With Trump’s approval rating sitting at a historically awful 37 percent, rumors are beginning to swirl about a 2020 challenge to the Donald.
He’s already gotten a few takers rhetorically. John Kasich, a 2016 primary opponent and frequent policy foe, would be well positioned to take on Trump. Popular governor, didn’t rubber stamp unpopular Trump initiatives with a vote inside the beltway, he would have a lot of credibility to challenge him for the nomination.
Ben Sasse and Jeff Flake would have the same sort of (rhetorical) grounds to stand on. Flake is currently in the middle of a re-election positioning/Republican apology tour and Sasse was one of the original “never Trump-ers” who failed to stop him in 2016 and have consistently caved and supported his awful Cabinet nominees and agenda.
Finally, there is the curious case of Mike Pence, who has been hosting big Republican donors and doing events exclusive of Trump left and right. Pence bet his political future on the Trump train and (sadly) it paid off. Now he’s arguably the most powerful Republican figure in DC. Perhaps that’s because he’s viewed by many Republicans (but certainly not me) as the only rational voice in the Trump administration. Perhaps it’s because he’s the Vice President with deep Congressional connections.

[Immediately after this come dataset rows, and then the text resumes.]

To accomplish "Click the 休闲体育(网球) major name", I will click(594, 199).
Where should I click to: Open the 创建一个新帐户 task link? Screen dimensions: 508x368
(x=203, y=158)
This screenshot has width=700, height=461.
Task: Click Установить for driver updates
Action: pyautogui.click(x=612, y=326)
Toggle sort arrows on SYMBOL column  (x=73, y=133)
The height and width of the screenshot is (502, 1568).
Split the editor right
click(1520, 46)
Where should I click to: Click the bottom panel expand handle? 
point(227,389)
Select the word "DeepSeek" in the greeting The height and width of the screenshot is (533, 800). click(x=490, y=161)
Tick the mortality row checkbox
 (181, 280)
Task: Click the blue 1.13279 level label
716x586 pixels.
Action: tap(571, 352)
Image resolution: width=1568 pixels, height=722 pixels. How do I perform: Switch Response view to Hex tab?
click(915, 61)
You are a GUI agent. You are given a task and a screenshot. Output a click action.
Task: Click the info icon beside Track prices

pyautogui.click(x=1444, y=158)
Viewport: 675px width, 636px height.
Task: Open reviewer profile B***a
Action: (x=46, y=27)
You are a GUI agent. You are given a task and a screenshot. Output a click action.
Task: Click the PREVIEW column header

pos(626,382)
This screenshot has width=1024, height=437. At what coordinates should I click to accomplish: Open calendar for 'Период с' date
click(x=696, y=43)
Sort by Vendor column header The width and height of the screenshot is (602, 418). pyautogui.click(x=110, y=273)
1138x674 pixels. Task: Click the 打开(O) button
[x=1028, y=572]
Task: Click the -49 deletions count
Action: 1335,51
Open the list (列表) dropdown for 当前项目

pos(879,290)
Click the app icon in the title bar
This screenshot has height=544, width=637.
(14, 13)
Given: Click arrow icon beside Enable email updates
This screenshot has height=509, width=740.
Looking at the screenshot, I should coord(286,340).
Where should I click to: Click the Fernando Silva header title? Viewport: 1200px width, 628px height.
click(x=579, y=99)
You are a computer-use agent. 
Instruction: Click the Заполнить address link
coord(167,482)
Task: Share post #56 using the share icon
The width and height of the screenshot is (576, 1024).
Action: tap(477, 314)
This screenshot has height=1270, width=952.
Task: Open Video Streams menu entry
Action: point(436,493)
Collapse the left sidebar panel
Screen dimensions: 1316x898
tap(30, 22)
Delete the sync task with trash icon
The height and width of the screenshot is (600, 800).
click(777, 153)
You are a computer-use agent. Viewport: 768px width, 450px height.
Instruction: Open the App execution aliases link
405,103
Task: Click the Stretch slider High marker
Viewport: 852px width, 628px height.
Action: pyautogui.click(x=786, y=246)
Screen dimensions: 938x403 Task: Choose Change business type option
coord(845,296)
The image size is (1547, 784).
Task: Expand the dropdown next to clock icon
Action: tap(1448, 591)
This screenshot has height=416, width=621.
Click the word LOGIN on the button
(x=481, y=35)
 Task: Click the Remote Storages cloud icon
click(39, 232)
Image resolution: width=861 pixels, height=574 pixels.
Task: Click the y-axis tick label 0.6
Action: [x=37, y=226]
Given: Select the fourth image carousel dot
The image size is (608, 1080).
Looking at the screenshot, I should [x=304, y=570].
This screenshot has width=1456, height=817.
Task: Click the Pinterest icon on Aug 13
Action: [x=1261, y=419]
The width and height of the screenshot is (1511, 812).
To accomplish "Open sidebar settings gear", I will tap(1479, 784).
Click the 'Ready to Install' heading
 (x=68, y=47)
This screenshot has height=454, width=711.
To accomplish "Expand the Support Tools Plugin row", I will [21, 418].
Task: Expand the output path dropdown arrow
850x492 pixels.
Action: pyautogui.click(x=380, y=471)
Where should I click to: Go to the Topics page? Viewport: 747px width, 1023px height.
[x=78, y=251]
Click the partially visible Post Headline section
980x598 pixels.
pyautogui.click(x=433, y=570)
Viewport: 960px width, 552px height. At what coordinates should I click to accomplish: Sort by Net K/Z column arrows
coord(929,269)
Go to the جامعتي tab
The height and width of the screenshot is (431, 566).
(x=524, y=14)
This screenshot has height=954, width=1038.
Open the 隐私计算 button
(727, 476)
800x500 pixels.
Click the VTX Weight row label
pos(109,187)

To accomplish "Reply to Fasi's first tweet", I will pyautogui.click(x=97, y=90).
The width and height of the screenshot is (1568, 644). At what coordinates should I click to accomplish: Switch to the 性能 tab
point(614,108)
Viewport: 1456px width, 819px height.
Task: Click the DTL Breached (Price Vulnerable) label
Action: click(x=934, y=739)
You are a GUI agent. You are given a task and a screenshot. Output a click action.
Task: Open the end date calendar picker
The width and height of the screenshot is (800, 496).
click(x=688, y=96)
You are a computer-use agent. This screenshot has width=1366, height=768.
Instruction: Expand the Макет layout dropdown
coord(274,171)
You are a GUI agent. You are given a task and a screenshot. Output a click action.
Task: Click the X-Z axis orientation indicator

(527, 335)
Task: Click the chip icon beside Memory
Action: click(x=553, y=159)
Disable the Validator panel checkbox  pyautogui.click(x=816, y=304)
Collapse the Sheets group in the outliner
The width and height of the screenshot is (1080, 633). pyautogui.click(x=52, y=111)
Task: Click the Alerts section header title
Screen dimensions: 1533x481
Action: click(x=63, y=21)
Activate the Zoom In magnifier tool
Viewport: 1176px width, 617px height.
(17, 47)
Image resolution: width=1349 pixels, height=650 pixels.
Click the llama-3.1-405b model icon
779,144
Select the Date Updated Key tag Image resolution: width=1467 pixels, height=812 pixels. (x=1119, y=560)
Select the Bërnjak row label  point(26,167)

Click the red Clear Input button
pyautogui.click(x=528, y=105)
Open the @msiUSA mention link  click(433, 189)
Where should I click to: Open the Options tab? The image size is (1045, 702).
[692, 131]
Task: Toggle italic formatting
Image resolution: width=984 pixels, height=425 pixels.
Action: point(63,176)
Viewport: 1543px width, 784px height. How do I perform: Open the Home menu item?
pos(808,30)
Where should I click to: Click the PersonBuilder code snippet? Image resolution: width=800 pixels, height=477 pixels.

But regardless, the base of the party still belongs firmly to Trump. This was most recently demonstrated in the 2017 Virginia Republican Primary. Although Ed Gillespie, the “establishment” candidate won, it was Corey Stewart, who, like Trump ran an explicitly racist campaign and shocked everyone by nearly winning.
I’m not shocked. The base of the Republican Party nominated Trump. People who vote for one racist, will generally vote for another, no matter how big of a confederate monument brown-nosing joke their campaign is. The strength of this base could very well propel Trump to victory again in a 2020 primary.